*Written exercise*: Return every line of the records below unchanged, from the first record through the last.

*Excerpt from a dataset*:
___

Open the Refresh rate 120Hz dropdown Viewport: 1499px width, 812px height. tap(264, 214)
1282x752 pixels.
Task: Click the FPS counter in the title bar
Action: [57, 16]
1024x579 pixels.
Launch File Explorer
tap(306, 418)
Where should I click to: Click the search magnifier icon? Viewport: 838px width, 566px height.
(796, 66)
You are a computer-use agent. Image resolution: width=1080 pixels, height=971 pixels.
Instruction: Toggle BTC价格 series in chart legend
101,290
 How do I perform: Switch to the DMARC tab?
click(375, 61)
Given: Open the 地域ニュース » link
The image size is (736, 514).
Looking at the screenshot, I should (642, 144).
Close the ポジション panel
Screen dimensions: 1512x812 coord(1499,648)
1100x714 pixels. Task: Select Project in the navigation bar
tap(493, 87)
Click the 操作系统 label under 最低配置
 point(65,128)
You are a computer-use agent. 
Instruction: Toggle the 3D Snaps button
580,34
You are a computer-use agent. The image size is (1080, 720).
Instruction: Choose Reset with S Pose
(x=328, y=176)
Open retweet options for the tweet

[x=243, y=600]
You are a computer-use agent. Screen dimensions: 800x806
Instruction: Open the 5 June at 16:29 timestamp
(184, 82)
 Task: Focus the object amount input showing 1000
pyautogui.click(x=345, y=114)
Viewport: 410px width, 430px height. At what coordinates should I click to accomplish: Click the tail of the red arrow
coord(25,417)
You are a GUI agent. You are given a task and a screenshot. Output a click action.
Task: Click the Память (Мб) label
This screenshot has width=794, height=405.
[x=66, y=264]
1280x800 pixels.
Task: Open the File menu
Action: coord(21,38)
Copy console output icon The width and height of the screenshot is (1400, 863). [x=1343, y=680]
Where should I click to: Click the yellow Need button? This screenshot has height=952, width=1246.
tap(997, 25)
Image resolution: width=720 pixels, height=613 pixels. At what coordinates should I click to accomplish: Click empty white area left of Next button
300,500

___

*Response below*:
Open the Refresh rate 120Hz dropdown Viewport: 1499px width, 812px height. tap(264, 214)
1282x752 pixels.
Task: Click the FPS counter in the title bar
Action: [57, 16]
1024x579 pixels.
Launch File Explorer
tap(306, 418)
Where should I click to: Click the search magnifier icon? Viewport: 838px width, 566px height.
(796, 66)
You are a computer-use agent. Image resolution: width=1080 pixels, height=971 pixels.
Instruction: Toggle BTC价格 series in chart legend
101,290
 How do I perform: Switch to the DMARC tab?
click(375, 61)
Given: Open the 地域ニュース » link
The image size is (736, 514).
Looking at the screenshot, I should (642, 144).
Close the ポジション panel
Screen dimensions: 1512x812 coord(1499,648)
1100x714 pixels. Task: Select Project in the navigation bar
tap(493, 87)
Click the 操作系统 label under 最低配置
 point(65,128)
You are a computer-use agent. 
Instruction: Toggle the 3D Snaps button
580,34
You are a computer-use agent. The image size is (1080, 720).
Instruction: Choose Reset with S Pose
(x=328, y=176)
Open retweet options for the tweet

[x=243, y=600]
You are a computer-use agent. Screen dimensions: 800x806
Instruction: Open the 5 June at 16:29 timestamp
(184, 82)
 Task: Focus the object amount input showing 1000
pyautogui.click(x=345, y=114)
Viewport: 410px width, 430px height. At what coordinates should I click to accomplish: Click the tail of the red arrow
coord(25,417)
You are a GUI agent. You are given a task and a screenshot. Output a click action.
Task: Click the Память (Мб) label
This screenshot has width=794, height=405.
[x=66, y=264]
1280x800 pixels.
Task: Open the File menu
Action: coord(21,38)
Copy console output icon The width and height of the screenshot is (1400, 863). [x=1343, y=680]
Where should I click to: Click the yellow Need button? This screenshot has height=952, width=1246.
tap(997, 25)
Image resolution: width=720 pixels, height=613 pixels. At what coordinates should I click to accomplish: Click empty white area left of Next button
300,500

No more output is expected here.